Medication non-adherence exacts a heavy toll, both on patients and the broader healthcare industry. According to a review in the Annals of Internal Medicine, 20 to 30 percent of medication prescriptions are never filled, and approximately 50 percent of medications for chronic disease are not taken as prescribed. Each year, this lack of medication adherence is estimated to cause 125,000 deaths and at least 10 percent of hospitalizations, costing the American healthcare system $100-$289 billion.
One of the first changes Freeman Health System made was related to staffing. Rather than relying solely on nurses for medication reconciliation, it gradually added medication reconciliation technicians (MRTs) to its team. It now has nearly a dozen MRTs working in the emergency room and other departments. “We started them on the cardiology floor as a pilot and their ability to ease the burden on nurses was so clear that we quickly hired more,” said Carey.
The MRTs meet with patients to go over at-home medication information. Then, they verify that information using another source such as the patient’s doctor or pharmacy, and document it in the EMR. “The MRTs are usually able to meet with patients more quickly than nurses can,” said Carey. “That means faster identification of at-home medications, and smarter medication decision making in the hospital.”
Freeman Health System also uses VigiLanz to support and streamline its medication reconciliation efforts. The pharmacy department worked with the VigiLanz clinical support team to create new rules in the clinical surveillance platform to identify patients needing medication reconciliation. When patients are admitted to the ER or to floors with MRTs, MRTs receive an alert to conduct a reconciliation. “After determining what our organization needed, the VigiLanz clinical support team helped us create rules that make the process much more seamless,” said Carey, noting that the rules took effect in June 2018.
Once the reconciliation is complete, a pharmacy team member reviews it, contacts the physician if there are any problems or errors, and documents the information and/or intervention in VigiLanz. Freeman Health System also uses VigiLanz to create an audit trail of who has made changes. Carey noted that the new workflow is a significant improvement over relying on the EMR, where information is not easily retrievable. “While clinicians can pull up a patient’s record and read the history in the EMR, there is no discrete data to track information such as which medications have changed or what problems nurses have already addressed,” said Carey. “We also use VigiLanz to customize intervention categories so pharmacists can better track the prevention of potential major and minor adverse drug events.”

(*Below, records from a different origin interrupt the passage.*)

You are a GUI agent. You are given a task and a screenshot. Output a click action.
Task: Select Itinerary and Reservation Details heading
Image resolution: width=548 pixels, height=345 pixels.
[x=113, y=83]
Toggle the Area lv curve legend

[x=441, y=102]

Adrienne Carey, PharmD, BCPS explains how VigiLanz provides efficiency improvements to Freeman Health
Since adopting the new approach, Freeman Health System has completed an average of 1,400 medication reconciliations monthly. That has prevented nearly 30 potential major adverse drug events and more than 11,000 potential minor adverse events over a one-year period. The health system estimates that it has realized $4.7 million in potential savings from major and minor medication error prevention since July 2018.
“It’s had a huge impact,” said Carey. “We end up making a change to almost every med list that we touch. Those are things that we might have missed if we didn’t have this new system in place.”
In addition to improving care quality and avoiding adverse drug events, VigiLanz’s clinical surveillance platform has trickle-down benefits. “Their data-tracking capabilities help us better recognize our MRTs’ invaluable contributions,” she said. “It helped us make the case for expanding these staff to reach all patients in our facility.”
In addition to using VigiLanz to help avoid adverse drug events and make smarter medication decisions, Freeman Health System uses its clinical surveillance software to flag potential IV to PO conversion opportunities and identify inappropriate medication levels and duration. Overall, the health system estimates that VigiLanz enables it to avoid over $700,000 in monthly costs.